==== Text segment ====

Colorado Democrats Water Down 'Sensitive Places' Bill, but There's Still a Big Problem

Jay Jenner/Austin American-Statesmanvia AP

Colorado Democrats have sent a "sensitive places" bill to the floor of the state Senate, but not without making some major revisions. During a contentious hearing on Wednesday, lawmakers stripped out many of the proposed "gun-free zones" that were originally included in SB 24-131; parks, playgrounds, community centers, public assemblies, hospitals and medical offices, banks, houses of worship, stadiums, amusement parks, zoos, and restaurants where alcohol is served. 


That's good news, but the legislation, at least in its current form, would still create a "gun-free zone" in places where concealed carry has been allowed for years. 

It was amended to only ban firearms at schools, from preschool to college, as well as polling places, the state legislature and local government buildings, though local governments could opt out. It would allow exceptions for security and law enforcement. 

Sen. Chris Kolker, a Centennial Democrat and sponsor of the measure, said the changes were “part of the legislative process, the give and take, and listening to people’s concerns.” Despite losing many of the original locations proposed in the ban, he said including higher education was his “No. 1 goal” with the bill.

Campus carry has been the law of the land since 2003, though the University of Colorado system didn't comply until the Colorado Supreme Court ruled that higher education facilities were included in the Colorado Concealed Carry Act in 2012. 

The law has posed little issue in the years since. While there have been instances of on-campus violence like the shootings of two people in a dorm at UC-Colorado Springs last month, those incidents have not involved concealed carry holders who had complied with campus carry rules. I'm only aware of one incident in 2012 where a concealed carry holder accidentally discharged her firearm while showing it to a co-worker at an on-campus medical building. 

That incident, which resulted in the gun owner facing criminal charges and being terminated from her employment, is hardly evidence that the status quo is putting students or staff at risk. But Colorado Democrats are still patting themselves on the back for advancing a gun ban that will deprive college students, professors, and administrators from being able to protect themselves on campus. 


“I think we’ve set a pattern that this is what other states can follow,” [Sen. Sonya] Jaquez Lewis said. “…The Supreme Court cases do not say this is an exhaustive list. This is where we needed to go for Colorado and we’re happy that we were able to pass this.”

====

* [Work instruction]:
Extend the article on Colorado's "sensitive places" bill, picking up after its final quoted remark.

==== Records supplied ====

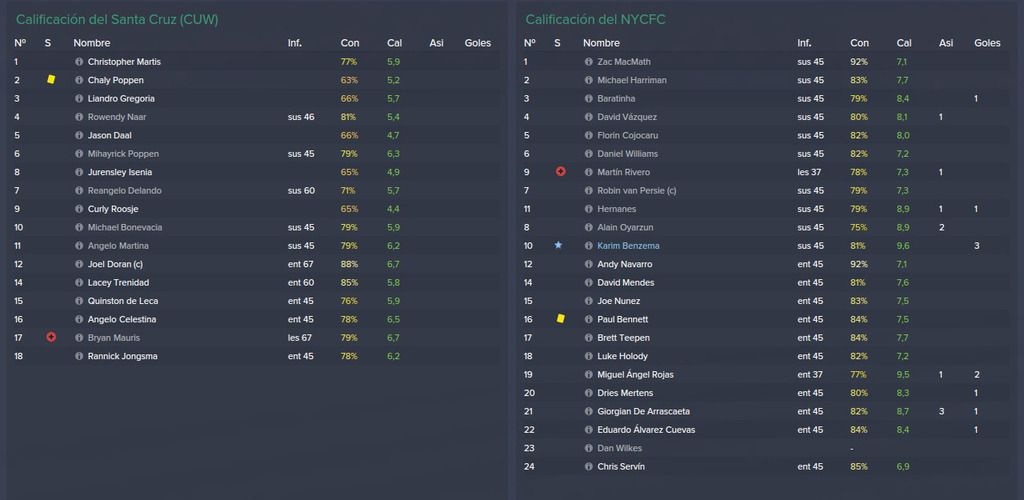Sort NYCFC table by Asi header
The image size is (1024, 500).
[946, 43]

====
==== Records supplied ====

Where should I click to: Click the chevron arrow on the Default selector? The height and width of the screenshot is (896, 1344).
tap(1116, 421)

====

* [Expected answer]:
The bill passed on a 3-2 party-line vote. Sen. Kevin Van Winkle, a Highlands Ranch Republican, said even with the narrowing “it’s still a very bad bill that leaves, especially, kids on college campuses totally defenseless.”

I appreciate Sen. Van Winkle's statement, but let's be clear. We're talking about adults here, not kids. You have to be 21 in order to obtain a concealed carry license in Colorado, so the folks who are going to be harmed here are grown men and women who are already carrying for self-defense off campus, but are now being by told by Democrats they're not trustworthy enough to do the same once they set foot on university property. 

We're talking about the college professor who has to walk through campus on her way to her car after evening classes. The college student who lives in a not-great neighborhood because it's all he can afford after paying for tuition and books. The HVAC technician who has to drive through that same dangerous neighborhood each morning and night on the way to their on-campus job. Those are the folks who will be left totally defenseless if SB 24-131 becomes law, and they won't just be disarmed on campus. For many concealed carry holders who attend class or work in a university setting, the bill would result them being disarmed throughout their day. 


Van Winkle might have misspoke when he talked about "kids" being left defenseless, but he's absolutely right that, despite being watered down, SB 24-131 is still a very bad bill. It won't make campuses any safer. It won't stop criminals from carrying on campus, or using a gun to commit a carjacking or armed robbery. The only thing this bill will do is make it impossible for lawful concealed carry holders to fight back if and when they become the target of violent offenders who use a "gun-free zone" as their hunting ground.